Top climatologists, such as James Hansen, now warn atmospheric CO2 must be reduced to 350 ppm, if global catastrophe is to be averted. We're already at 387 ppm. The sort of action necessary to return to 350 is radical: the world needs to quit coal by 2030 and immediately halt tropical deforestation. Fortunately, if we act now, we possess the time, technology and finances needed to solve the crisis.

The Maldives aims to show the way by becoming carbon neutral in 10 years. Since announcing the policy in this newspaper in March, we have signed three agreements with international energy firms to build wind farms. At a recent summit in the Maldives, 10 other developing, front-line states also made a commitment to greening their economies, as their contribution to achieving carbon neutrality.

I believe countries that green their economies today will be tomorrow's winners. These pioneers will save money currently burnt on fossil fuels. They will corner the green markets of the future. Carbon-neutral nations will also have a louder moral voice on the world stage. The only thing holding some countries back is a lack of political will.

I remain, nevertheless, a climate optimist. I believe in humanity and place great faith in the power of people to force change. From the Quit India campaign, to the civil rights movement, to the struggle for democracy in my country: when people mobilise en masse, barriers to change can be removed. We need a similar movement for the climate crisis.

Thankfully, as demonstrated by campaigns such as 10:10 and 350.org, people are already mobilising. It is my belief that in countries where politicians drag their feet, voters will insist on faster action. That way, we can transform our economies, defeat this enemy and bequeath our children a brighter world; richer and more exuberant than the one we inherited.

Mohamed Nasheed is the president of the Republic of Maldives

Dr Benny Peiser: Politicians face scepticism as warming slows

As we get closer to the Copenhagen conference, the chances of a Kyoto-style treaty with legally binding emissions targets is now close to zero. On the issue of global CO2 emission cuts, the gap between the stances of the developed and the developing nations remains as wide as ever.

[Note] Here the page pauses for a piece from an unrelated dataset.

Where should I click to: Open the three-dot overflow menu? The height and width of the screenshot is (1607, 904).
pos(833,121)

Nevertheless, the summit is likely to produce a political agreement. It will, most likely, contain fine words and lofty promises, including the pledge that any future warming – should warming commence again at some point in the future – will be limited to no more than a moderate rise of two degrees centigrade. And as always with conferences of this nature, the Copenhagen agreement will be hailed as a historic breakthrough in the fight to save the planet.

In reality, however, the global economic crisis has effectively rendered costly emission reduction policies untenable. Voters are increasingly hostile to green taxes and higher energy prices. The intriguing fact that the global warming trend of the late 20th-century appears to have come to a halt for the time being has led to growing public scepticism about claims of impending climate catastrophe.

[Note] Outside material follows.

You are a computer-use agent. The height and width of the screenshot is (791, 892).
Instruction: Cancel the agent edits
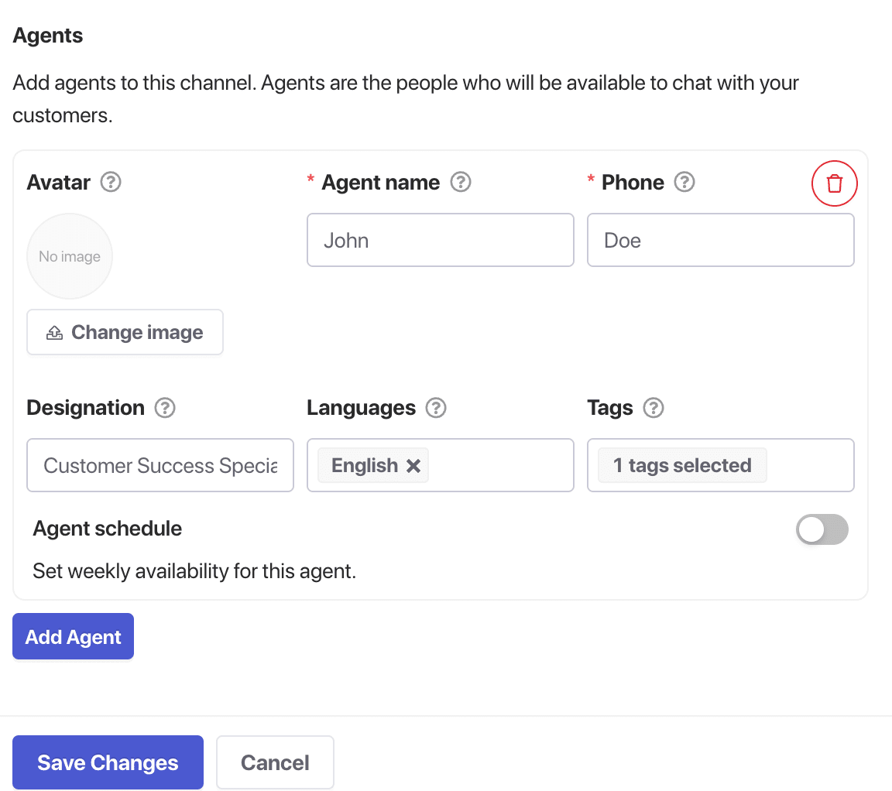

In view of what increasingly looks like an unbridgeable stalemate and after years of inflamed global warming alarm, we are beginning to see a period of sobering up, where national interests and economic priorities are overriding environmental concerns and utopian proposals. It seems reasonable to conclude that the diplomatic impasse cannot be overcome in Copenhagen or, indeed, anytime soon. Global CO2 emissions, as a result, will continue to rise inexorably.

What is needed in these circumstances is a calm deceleration strategy that will cool future climate negotiations.

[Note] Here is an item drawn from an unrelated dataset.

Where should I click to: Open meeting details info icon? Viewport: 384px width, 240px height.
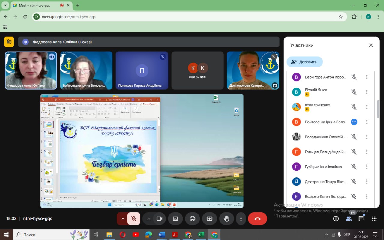tap(336, 219)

Such a deliberate slow-down could help to lower the political temperature and turn negotiations into routine events, thereby shedding much of their media hype and agitation. It will be crucial for governments around the world to come up with fresh ideas that can lower unrealistic expectations of a quick fix and can manage to direct the permanent climate stalemate for many years to come.

Dr Benny Peiser in director of the Global Warming Policy Foundation

Yang Ailun: It's in the world's interest for China not to fail

Without doubt the answer is yes. Greenpeace China is not alone in saying this. The window of opportunity is closing, but it isn't closed yet.

In China, there are many reasons for optimism. Five years ago, Greenpeace campaigned to get the Chinese government to introduce its first national renewable energy target. In 2005, a target was set for China to have 10% of its energy coming from renewable energy sources by 2010 and 15% by 2020.

The sense I got then was of a government politely nodding its head, waiting to be convinced that renewable energy was worth the effort.

The evidence is now convincing. The deployment of wind energy, for example, is happening so quickly. Over the last four years, the wind power market in China has grown by more than 100% annually and we are expecting another growth in excess of 100% this year. China planned to install 30GW of wind power by 2020 as part of the renewable energy target. Now the government and the wind industry are talking about 100GW of wind by 2020. Every hour, two wind turbines are being made in China.

More solar water-heating systems have been installed in China than the rest of the world put together. And in the last three years, more coal-fired power stations have been closed down than the total electricity capacity of Australia.

A clean energy revolution is taking place in China. The government is behind this because they know it creates jobs, it creates energy security, it reduces China's pollution issues as well as its addiction to coal, and it moves all of us away from climate disaster.

But yet China is still the world's largest producer and consumer of coal, the single biggest cause of climate change. It must, along with every other nation, plan a development path that takes us away from coal, rather than entrenches us further.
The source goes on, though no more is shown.